Alden (/'ɑːldɪn/ AWL-dihn), elevation 1004 ft, is an unincorporated community and census-designated place in McHenry County, Illinois, United States. It was named a CDP for the 2020 census, at which time it had a population of 113.

==History==
Alden was laid out in 1844, and named after Alden, New York, the native home of a large share of the first settlers.
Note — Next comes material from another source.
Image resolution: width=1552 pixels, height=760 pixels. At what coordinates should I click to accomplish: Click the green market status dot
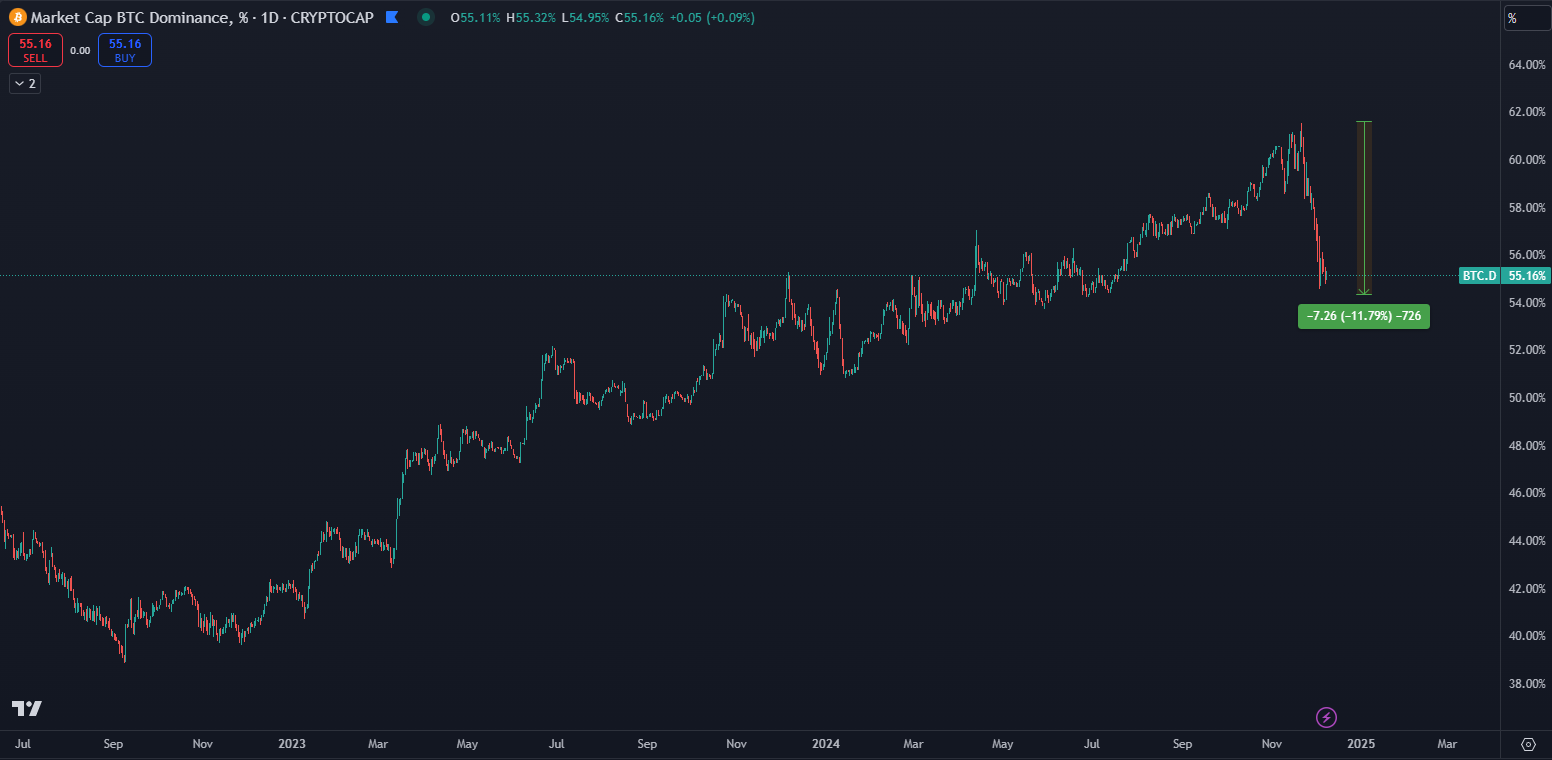tap(426, 17)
A post office called Alden had been in operation since 1844. However, as of year 2023 a post office no longer is present in Alden.

==Geography==
The community is situated in the heart of Alden Township at the junction of Alden Road (County Highway V-12) and Illinois Route 173. The headwaters of Nippersink Creek originate at the High Point Unit of the McHenry County Conservation District, flowing to the southeast and east. In terms of the Public Land Survey System, Alden is located within the Southeast Quarter of Section 15 and the Northeast Quarter of Section 23, Township 46 North, Range 6 East of the Third Principal Meridian. Alden is served by the Harvard, Illinois 60033 post office.

==Demographics==

Alden first appeared as a census designated place in the 2020 U.S. census.

Historical population
| Census | Pop. | Note | %± |
| 2020 | 113 |  | — |
U.S. Decennial Census 2020

===2020 census===

Alden CDP, Illinois – Racial and ethnic composition Note: the US Census treats Hispanic/Latino as an ethnic category. This table excludes Latinos from the racial categories and assigns them to a separate category. Hispanics/Latinos may be of any race.
| Race / Ethnicity (NH = Non-Hispanic) | Pop 2020 | % 2020 |
|---|---|---|
| White alone (NH) | 102 | 90.27% |
| Black or African American alone (NH) | 0 | 0.00% |
| Native American or Alaska Native alone (NH) | 0 | 0.00% |
| Asian alone (NH) | 0 | 0.00% |
| Native Hawaiian or Pacific Islander alone (NH) | 0 | 0.00% |
| Other race alone (NH) | 1 | 0.88% |
| Mixed race or Multiracial (NH) | 5 | 4.42% |
| Hispanic or Latino (any race) | 5 | 4.42% |
| Total | 113 | 100.00% |

==Points of interest==
A small commercial district is located at the highway junction. The Alden Township facility is just south of the community at 8515 Alden Road.